:: Passage ::
**2021/22**

# Recommender Systems
This lecture is about recommender systems (or recommendation systems). In the meantime, we highlight the usefulness of Spark SQL, particularly when it relates to persistent tables.

# Spark SQL

As mentioned in the initial lectures, Spark SQL is a Spark module for structured data processing. It works alongside the APIs of DataFrame and Dataset and it is responsible for performing extra optimizations. We can also execute SQL queries and reading data from various files formats an Hive tables. (Apache Hive can manage large datasets residing in distributed storage using SQL)

Further details can be found in https://spark.apache.org/docs/latest/sql-programming-guide.html  and https://spark.apache.org/docs/latest/api/sql/index.html

We can check the reference guide for Structured Query Language (SQL) which includes syntax, semantics, keywords, and examples for common SQL usage.

# Problem formulation

This exercise aims to build a recommender system of books, with focus on the recommendation model
itself.
The functional requirements for the Spark program we want to create are as follows:
1. To load the dataset and perform exploratory analysis, then store the information properly cleaned, including as SQL tables.
2. To create a recommendation model supported by the ALS algorithm provided by Spark MLlib.

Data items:
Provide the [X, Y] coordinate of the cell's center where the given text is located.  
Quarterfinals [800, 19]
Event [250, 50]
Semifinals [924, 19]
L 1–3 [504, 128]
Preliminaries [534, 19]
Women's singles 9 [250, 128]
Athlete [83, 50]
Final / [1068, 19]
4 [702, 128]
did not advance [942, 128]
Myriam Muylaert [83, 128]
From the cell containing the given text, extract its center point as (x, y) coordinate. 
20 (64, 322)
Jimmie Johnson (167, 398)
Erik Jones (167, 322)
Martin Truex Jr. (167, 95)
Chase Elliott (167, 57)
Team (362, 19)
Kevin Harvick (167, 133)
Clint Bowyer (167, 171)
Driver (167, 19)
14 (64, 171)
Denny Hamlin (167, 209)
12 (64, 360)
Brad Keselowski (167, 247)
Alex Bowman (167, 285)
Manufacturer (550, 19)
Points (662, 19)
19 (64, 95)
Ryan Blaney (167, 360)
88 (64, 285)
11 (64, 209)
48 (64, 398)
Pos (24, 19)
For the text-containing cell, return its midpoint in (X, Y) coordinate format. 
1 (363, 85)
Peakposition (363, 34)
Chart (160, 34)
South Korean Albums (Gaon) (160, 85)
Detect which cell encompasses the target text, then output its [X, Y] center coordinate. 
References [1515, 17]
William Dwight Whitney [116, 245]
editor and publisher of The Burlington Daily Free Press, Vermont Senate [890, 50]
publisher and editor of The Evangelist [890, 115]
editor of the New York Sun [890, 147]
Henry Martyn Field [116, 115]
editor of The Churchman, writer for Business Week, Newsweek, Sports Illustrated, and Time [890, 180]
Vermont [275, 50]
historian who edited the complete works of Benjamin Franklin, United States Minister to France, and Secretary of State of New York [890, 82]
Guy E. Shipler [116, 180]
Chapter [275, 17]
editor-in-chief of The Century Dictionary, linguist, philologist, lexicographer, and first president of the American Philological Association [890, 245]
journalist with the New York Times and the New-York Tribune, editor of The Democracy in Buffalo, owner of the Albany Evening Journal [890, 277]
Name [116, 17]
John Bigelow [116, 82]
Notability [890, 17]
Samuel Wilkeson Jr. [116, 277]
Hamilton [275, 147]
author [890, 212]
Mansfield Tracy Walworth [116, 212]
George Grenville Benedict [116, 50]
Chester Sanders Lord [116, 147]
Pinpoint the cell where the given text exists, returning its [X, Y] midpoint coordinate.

==

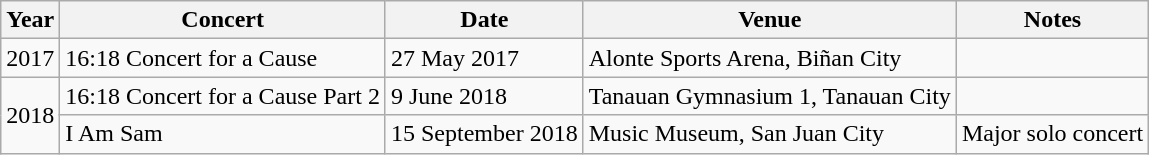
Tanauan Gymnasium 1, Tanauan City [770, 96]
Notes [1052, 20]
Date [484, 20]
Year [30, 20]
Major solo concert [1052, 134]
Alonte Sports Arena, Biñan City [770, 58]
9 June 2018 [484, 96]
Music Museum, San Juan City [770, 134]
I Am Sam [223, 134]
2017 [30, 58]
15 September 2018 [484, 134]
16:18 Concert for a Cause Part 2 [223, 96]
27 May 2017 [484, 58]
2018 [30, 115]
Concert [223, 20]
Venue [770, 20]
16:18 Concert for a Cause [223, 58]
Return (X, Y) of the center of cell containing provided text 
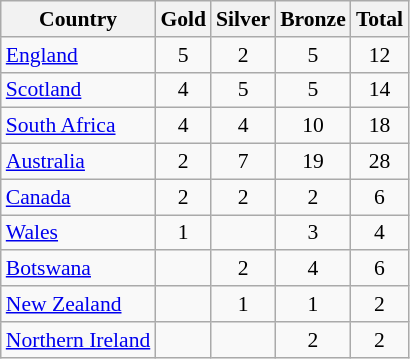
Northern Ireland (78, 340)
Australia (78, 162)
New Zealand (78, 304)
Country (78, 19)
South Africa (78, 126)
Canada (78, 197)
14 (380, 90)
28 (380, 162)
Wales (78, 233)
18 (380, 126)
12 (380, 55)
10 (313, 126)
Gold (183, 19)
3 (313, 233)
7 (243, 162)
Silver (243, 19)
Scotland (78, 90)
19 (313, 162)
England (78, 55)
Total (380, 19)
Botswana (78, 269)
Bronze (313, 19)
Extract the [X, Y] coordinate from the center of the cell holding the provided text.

:: Given task 1 ::
Format the records from the line containing "Provide the [X, Y]" through the line containing "From the cell" as a JSON list of strings, one per line, leaving out blank lines.
:: Given task 2 ::
Proceed with the lecture on recommender systems and Spark SQL, picking up right after its final sentence.

:: Answer 1 ::
[
  "Provide the [X, Y] coordinate of the cell's center where the given text is located.  ",
  "Quarterfinals [800, 19]",
  "Event [250, 50]",
  "Semifinals [924, 19]",
  "L 1–3 [504, 128]",
  "Preliminaries [534, 19]",
  "Women's singles 9 [250, 128]",
  "Athlete [83, 50]",
  "Final / [1068, 19]",
  "4 [702, 128]",
  "did not advance [942, 128]",
  "Myriam Muylaert [83, 128]",
  "From the cell containing the given text, extract its center point as (x, y) coordinate. "
]

:: Answer 2 ::
3. To pre-compute recommendations and store them in SQL tables.
4. To show recommendations.


**Dataset**


The data we are processing is from the dataset **Book-Crossing**. As stated in the website from where it can be downloaded, http://www2.informatik.uni-freiburg.de/~cziegler/BX/ , the BookCrossing (BX) dataset was collected by Cai-Nicolas Ziegler in a 4-week crawl (August / September 2004) from the Book-Crossing community with kind permission from Ron Hornbaker, CTO of Humankind Systems. It contains 278,858 users (anonymized but with demographic information) providing 1,149,780 ratings (explicit / implicit) about 271,379 books.

Alternatively, we can use the command *wget* from the Terminal to download the dataset:

    wget http://www2.informatik.uni-freiburg.de/~cziegler/BX/BX-CSV-Dump.zip


The dataset comprises 3 tables, as follows:
- **BX-Users**. Contains the users. Note that user IDs ( User-ID ) have been anonymized and map to integers. Demographic data is provided ( Location , Age ) if available. Otherwise, these fields contain NULL-values.
- **BX-Books**. Books are identified by their respective ISBN. Invalid ISBNs have already been removed from the dataset. Moreover, some content-based information is given ( Book-Title , Book-Author , Year-Of-Publication , Publisher ), obtained from Amazon Web Services. Note that in case of several authors, only the first is provided. URLs linking to cover images are also given, appearing in three different flavours ( Image-URL-S , Image-URL-M , Image-URL-L ), i.e., small, medium, large. These URLs point to the Amazon web site.
- **BX-Book-Ratings**. Contains the book rating information. Ratings ( Book-Rating ) are either explicit, expressed on a scale from 1-10 (higher values denoting higher appreciation), or implicit, expressed by 0.
The columns are separated by ; and all files contain the correspondent header.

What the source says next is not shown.